═══ Information provided

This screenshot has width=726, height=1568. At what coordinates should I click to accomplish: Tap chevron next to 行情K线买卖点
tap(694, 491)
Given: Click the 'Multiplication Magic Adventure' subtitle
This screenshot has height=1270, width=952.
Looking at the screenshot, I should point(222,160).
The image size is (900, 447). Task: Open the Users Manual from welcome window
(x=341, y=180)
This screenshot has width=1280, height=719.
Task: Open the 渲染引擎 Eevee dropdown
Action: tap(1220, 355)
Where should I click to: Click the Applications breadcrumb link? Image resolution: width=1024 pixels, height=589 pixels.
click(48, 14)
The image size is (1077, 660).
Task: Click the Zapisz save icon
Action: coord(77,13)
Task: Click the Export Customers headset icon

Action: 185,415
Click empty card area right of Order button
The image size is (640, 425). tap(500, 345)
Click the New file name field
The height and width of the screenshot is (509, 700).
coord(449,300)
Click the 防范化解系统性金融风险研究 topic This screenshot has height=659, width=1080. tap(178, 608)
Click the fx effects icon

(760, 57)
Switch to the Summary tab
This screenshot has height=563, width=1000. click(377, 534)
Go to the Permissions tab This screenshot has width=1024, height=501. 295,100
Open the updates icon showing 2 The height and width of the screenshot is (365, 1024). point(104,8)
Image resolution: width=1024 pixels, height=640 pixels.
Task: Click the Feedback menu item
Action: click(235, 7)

══════

■ What is needed: Having located the line containing "The image size is (900, 447).", set it down along with every line after it through the end of the data, reproducing each exactly.

■ Result of the exercise:
The image size is (900, 447). Task: Open the Users Manual from welcome window
(x=341, y=180)
This screenshot has width=1280, height=719.
Task: Open the 渲染引擎 Eevee dropdown
Action: tap(1220, 355)
Where should I click to: Click the Applications breadcrumb link? Image resolution: width=1024 pixels, height=589 pixels.
click(48, 14)
The image size is (1077, 660).
Task: Click the Zapisz save icon
Action: coord(77,13)
Task: Click the Export Customers headset icon

Action: 185,415
Click empty card area right of Order button
The image size is (640, 425). tap(500, 345)
Click the New file name field
The height and width of the screenshot is (509, 700).
coord(449,300)
Click the 防范化解系统性金融风险研究 topic This screenshot has height=659, width=1080. tap(178, 608)
Click the fx effects icon

(760, 57)
Switch to the Summary tab
This screenshot has height=563, width=1000. click(377, 534)
Go to the Permissions tab This screenshot has width=1024, height=501. 295,100
Open the updates icon showing 2 The height and width of the screenshot is (365, 1024). point(104,8)
Image resolution: width=1024 pixels, height=640 pixels.
Task: Click the Feedback menu item
Action: click(235, 7)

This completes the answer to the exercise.